Homélie du dimanche 17 novembre 2019 (Ma 3, 19-20a ; Lc 21, 5-19)




Dans l’église et dans le monde, l'actualité nous offre constamment des visions d'injustice, de violences et de catastrophes qui pourraient nous mener au désespoir et à la résignation.


Cette vision défaitiste n’est pas celle des juifs et des chrétiens. Quand le prophète Malachie s’exclame “Voici que vient le jour du Seigneur”, il professe que l’histoire s’achemine irrésistiblement vers Dieu comme sa fin. Et dans l’évangile de ce jour, Jésus ne nie pas la réalité actuelle des guerres, des soulèvements et des persécutions. Mais là où tant d’autres comprennent ces maux comme la confirmation que rien de nouveau n'émerge, Jésus y voit au contraire le signe que ce monde touche à sa fin. La réalité observable est la même mais les interprétations diffèrent. Les premiers disent “nous courons à notre perte”, les seconds disent “nous sommes en instance de salut”. Les deux hypothèses se tiennent.


Au fond, le Christ n’argumente en rien. Il constate comme nous la mort puis il promet la vie. Donner notre confiance à la promesse du Christ, c’est poser l’acte de foi. Encore faut-il le poser avec “persévérance” prévient Jésus, car c’est précisément dans un monde où la mort nous éprouve sans cesse que nous sommes appelés à tenir dans la foi.


De même que nous croyons en un Dieu qui sauve nos histoires personnelles en nous ressuscitant, nous sommes appelés à croire en un Dieu qui sauve l’Histoire avec un grand H par sa promesse d’une recréation. Ainsi en toutes choses, le dernier mot ne sera pas remporté par le péché de l’homme mais par la grâce divine. Et déjà, nous pouvons exercer nos regards pour reconnaître que “là où le péché abonde, la grâce surabonde”.


L’entrée de deux adultes de notre communauté en catéchuménat est l’un de ces signes d’espérance. L’entrée de six adultes en préparation à la Confirmation en est un autre. Certes, nous voyons le nombre de chrétiens diminuer drastiquement en Occident et nous pleurons sur le petit reste des chrétiens d’Orient encore persécutés. Mais nous voyons aussi se lever de plus en plus d’hommes et de femmes désireux de connaître Jésus et d’entrer avec lui dans une vie nouvelle.


C’est pour nous tous ici une grande responsabilité que d’accueillir les catéchumènes et de tisser des liens étroits avec eux.
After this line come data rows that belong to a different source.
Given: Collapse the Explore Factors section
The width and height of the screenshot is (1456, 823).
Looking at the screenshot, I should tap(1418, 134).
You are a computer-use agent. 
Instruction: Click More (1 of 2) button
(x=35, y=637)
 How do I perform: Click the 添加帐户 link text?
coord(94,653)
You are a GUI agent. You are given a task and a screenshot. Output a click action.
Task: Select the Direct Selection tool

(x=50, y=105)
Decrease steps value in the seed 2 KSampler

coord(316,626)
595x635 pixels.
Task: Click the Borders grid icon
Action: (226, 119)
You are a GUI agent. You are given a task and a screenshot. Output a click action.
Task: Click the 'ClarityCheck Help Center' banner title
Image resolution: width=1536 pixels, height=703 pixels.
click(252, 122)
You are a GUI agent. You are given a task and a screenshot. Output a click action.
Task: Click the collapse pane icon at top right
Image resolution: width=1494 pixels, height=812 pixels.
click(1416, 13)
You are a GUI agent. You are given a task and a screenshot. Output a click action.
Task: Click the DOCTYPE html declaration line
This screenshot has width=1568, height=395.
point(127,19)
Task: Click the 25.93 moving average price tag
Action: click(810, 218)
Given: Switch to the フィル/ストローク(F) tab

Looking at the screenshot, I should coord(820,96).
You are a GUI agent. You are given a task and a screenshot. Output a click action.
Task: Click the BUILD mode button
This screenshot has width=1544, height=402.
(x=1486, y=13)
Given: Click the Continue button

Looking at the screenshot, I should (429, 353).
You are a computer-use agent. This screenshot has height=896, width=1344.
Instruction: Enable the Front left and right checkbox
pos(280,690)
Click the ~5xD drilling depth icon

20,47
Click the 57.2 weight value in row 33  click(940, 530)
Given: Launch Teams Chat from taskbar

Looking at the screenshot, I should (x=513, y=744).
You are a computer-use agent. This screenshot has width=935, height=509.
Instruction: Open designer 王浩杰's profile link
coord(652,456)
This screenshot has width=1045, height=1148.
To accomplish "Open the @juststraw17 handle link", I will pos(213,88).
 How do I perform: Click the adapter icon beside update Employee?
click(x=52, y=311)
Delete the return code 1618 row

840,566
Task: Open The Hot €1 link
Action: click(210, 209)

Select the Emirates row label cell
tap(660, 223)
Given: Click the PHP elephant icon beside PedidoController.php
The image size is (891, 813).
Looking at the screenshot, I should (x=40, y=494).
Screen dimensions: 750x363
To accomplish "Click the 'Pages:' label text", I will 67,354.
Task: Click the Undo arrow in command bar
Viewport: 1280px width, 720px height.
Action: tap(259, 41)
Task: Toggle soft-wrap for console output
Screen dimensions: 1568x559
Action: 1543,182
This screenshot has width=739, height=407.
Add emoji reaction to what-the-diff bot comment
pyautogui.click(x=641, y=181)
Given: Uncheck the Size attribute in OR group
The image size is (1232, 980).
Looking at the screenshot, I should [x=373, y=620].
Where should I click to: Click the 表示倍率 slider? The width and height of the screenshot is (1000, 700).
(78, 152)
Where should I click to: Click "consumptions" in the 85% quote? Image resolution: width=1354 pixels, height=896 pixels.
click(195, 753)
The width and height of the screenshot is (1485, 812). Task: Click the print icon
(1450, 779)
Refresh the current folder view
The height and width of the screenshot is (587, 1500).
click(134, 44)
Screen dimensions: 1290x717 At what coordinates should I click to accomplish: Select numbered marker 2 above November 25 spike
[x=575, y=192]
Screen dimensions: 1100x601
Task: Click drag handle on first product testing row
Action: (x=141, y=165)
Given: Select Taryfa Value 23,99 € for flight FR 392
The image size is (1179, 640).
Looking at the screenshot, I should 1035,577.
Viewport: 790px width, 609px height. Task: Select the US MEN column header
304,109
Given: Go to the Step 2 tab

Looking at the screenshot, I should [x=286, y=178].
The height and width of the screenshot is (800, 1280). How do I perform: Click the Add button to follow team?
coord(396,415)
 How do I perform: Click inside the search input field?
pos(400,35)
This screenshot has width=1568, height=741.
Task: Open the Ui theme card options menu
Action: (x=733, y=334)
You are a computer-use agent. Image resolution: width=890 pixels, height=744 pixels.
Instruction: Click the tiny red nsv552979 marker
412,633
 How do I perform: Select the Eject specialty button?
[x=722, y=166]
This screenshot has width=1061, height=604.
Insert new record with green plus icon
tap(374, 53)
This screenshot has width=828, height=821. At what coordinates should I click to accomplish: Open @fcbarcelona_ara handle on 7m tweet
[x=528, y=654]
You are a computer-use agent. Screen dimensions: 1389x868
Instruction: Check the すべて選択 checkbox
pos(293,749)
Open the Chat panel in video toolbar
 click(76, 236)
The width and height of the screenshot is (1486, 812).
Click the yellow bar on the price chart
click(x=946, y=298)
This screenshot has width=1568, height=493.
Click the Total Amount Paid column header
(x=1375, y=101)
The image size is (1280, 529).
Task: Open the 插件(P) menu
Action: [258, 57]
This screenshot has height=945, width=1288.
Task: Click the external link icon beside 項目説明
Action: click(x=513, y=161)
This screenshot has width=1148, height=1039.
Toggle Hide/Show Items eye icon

C’est une responsabilité collective et non pas seulement la mission de deux catéchistes. Ouvrez-leur les portes de vos maisons, nourrissez-les de votre pain comme de votre foi. Et rendez grâce à Dieu qu’il nous donne de nouveaux frères.


Amen.


Homélie donnée à l'occasion de l'entrée en catéchuménat de Préfina et Maxime.